Hence, it is safe to assume that everybody knows somebody!

I knew somebody who suffered from an Eating Disorder and I would like to share her story with you on her behalf:

“The truth is, I had always been very critical of myself. Having never really fitted in anywhere during high school, I soon blamed the reasons for that entirely on myself. My body. My mind. My goals. Nothing in me seemed good enough or why else would no one ask me out, why else would the cool kids in school avoid me?

During college, things changed to the better but I also very much suffered from the Freshmen 15 phenomenon and gained almost 30 pounds. Long long months of working out and self-restrain followed. I started obsessing over the number on the scale and I let my weight define my perceived self-worth.
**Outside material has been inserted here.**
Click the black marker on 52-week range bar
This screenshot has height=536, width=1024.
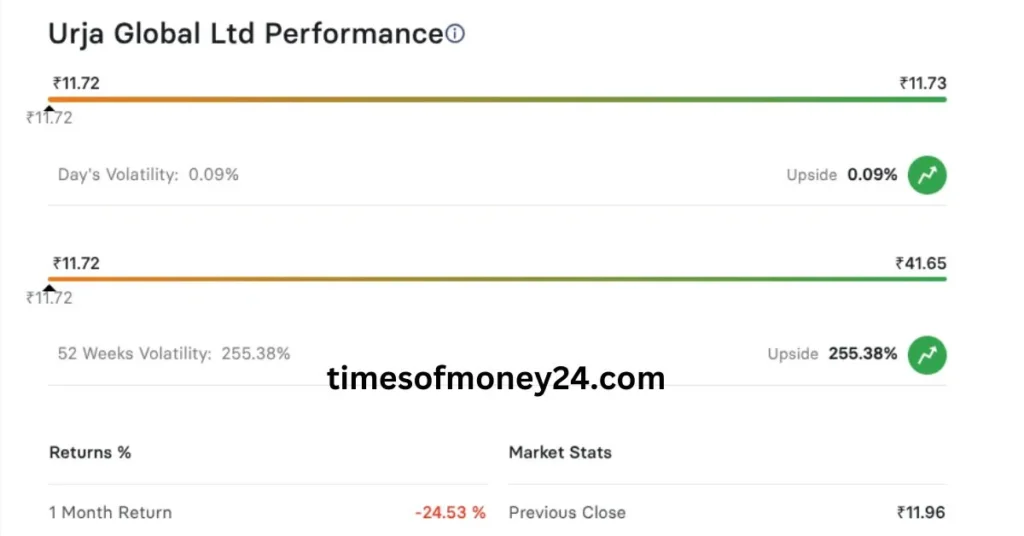pyautogui.click(x=50, y=289)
Then, a little over a year ago, I did something really stupid. I made myself throw up. And that changed my life, my mindset, my happiness. I entered that cycle of bulimia. I started living for the Highs I got from skipping meals and yet I couldn’t look at myself in the mirror after a purge. I was disgusted and ashamed of myself, of this girl that was clinging to the toilet and then hanging over the sink crying. So yes, I was hurting but it wasn’t visible to anyone until I decided to tell my closest friends- which are amazingly helpful and supportive to the day. It is because of them that I didn’t give up.

Now, a year later, I am ten times happier. However, the bulimia story in my life, is not entirely over. Your body gets into a certain rhythm, a habit of craving food- and masses of it- at any occasion. I haven’t purged in a long time but eating healthy still requires so much more self-control these days because it takes me twice as much willpower to stop eating after a healthy amount. I need to avoid binging because I know that it would lead to feelings of regret which would then trigger a burning urge to get rid of all that food again. Eating has become something that needs to be scheduled, very consciously controlled, debated with myself over every bite. It is still a battle. One that I think I am fighting quite well and very strongly but one that will probably also still go on for quite a while.
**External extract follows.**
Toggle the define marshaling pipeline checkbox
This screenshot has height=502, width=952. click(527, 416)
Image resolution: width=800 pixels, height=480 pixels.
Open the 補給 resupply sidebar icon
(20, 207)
Everybody has chapters in their lives that they would rather keep unpublished and my darkest one is based on the destructive assumption that unhealthy measures could actually make me happy over the long run. It didn’t make me happy, it just trapped me in, what sometimes seemed like, a neverending, cycle! And although it was hard and cost courage at that time, opening up to my friends was the best decision I could have made. “

It is never to late to offer a hand, speak up or ask for help. My friend got better and so can you! For more information, please visit the website of the National Eating Disorder Association!

If you’re waiting for a sign, this is it!